Rewrite the stretch of the case report from "Biopsy was taken" through "month after diagnosis.", substituting "squamous cell carcinoma" for "epidermoid carcinoma" everywhere it appears.

DOCUMENT EXTRACT:
>>>
Biopsy was taken from the penile lesion and its histopathologic examination was reported as epidermoid carcinoma.

Fiberoptic bronchoscopic examination was normal. CT-guided transthoracic biopsy from the nodule was performed and its histopathologic examination was reported as epidermoid carcinoma (Figure 4). Staging procedures including CT scans of cranium, abdomen, and pelvis, and bone scintigraphy were performed, which showed normal results. As a result of these findings, the patient was diagnosed with a penile metastasis of lung cancer. We offered radical treatment to the patient, but he refused and wanted to be discharged. The patient died at the sixth month after diagnosis.

Figure 4.

Figure 4

Computed tomography-guided transthoracic biopsy from the nodule was performed and its histopathologic examination was reported as epidermoid carcinoma.
<<<
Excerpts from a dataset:
>>>
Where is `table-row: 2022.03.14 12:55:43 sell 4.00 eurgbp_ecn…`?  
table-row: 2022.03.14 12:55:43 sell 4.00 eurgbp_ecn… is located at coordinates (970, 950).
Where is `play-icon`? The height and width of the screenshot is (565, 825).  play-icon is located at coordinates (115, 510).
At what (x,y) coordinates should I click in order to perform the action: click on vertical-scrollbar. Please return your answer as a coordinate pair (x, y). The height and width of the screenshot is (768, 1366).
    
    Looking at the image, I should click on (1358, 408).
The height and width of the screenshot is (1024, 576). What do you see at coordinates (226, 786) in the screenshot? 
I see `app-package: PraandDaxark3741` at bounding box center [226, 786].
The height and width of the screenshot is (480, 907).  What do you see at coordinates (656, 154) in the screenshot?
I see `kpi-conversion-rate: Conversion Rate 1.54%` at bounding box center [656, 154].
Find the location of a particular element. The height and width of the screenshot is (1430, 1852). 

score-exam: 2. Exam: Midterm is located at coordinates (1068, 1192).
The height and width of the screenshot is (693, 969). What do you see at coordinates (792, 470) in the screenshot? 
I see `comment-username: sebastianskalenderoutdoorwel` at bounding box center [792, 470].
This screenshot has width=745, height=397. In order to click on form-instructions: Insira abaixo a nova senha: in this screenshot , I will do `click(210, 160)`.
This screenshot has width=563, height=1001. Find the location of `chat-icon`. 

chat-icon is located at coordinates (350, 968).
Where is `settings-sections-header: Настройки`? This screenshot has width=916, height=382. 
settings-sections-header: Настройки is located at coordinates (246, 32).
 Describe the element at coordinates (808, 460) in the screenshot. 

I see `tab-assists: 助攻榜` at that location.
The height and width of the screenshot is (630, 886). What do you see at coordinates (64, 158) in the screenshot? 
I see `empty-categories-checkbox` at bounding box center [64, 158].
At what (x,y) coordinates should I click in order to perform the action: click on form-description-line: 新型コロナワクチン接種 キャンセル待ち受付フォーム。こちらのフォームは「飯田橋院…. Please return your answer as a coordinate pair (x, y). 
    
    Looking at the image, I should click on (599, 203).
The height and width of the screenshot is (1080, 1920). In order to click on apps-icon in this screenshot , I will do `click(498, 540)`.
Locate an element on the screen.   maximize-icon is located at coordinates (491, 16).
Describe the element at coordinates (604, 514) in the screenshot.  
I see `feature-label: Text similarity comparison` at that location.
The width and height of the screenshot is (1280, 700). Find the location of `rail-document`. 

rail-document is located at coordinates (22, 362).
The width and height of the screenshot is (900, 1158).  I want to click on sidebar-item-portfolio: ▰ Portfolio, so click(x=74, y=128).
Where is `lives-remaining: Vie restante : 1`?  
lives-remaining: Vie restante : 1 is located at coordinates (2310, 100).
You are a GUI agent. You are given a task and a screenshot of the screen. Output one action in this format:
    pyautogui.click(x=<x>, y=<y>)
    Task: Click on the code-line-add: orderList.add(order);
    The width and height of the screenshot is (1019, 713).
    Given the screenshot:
<<<
ANSWER:
Biopsy was taken from the penile lesion and its histopathologic examination was reported as squamous cell carcinoma.

Fiberoptic bronchoscopic examination was normal. CT-guided transthoracic biopsy from the nodule was performed and its histopathologic examination was reported as squamous cell carcinoma (Figure 4). Staging procedures including CT scans of cranium, abdomen, and pelvis, and bone scintigraphy were performed, which showed normal results. As a result of these findings, the patient was diagnosed with a penile metastasis of lung cancer. We offered radical treatment to the patient, but he refused and wanted to be discharged. The patient died at the sixth month after diagnosis.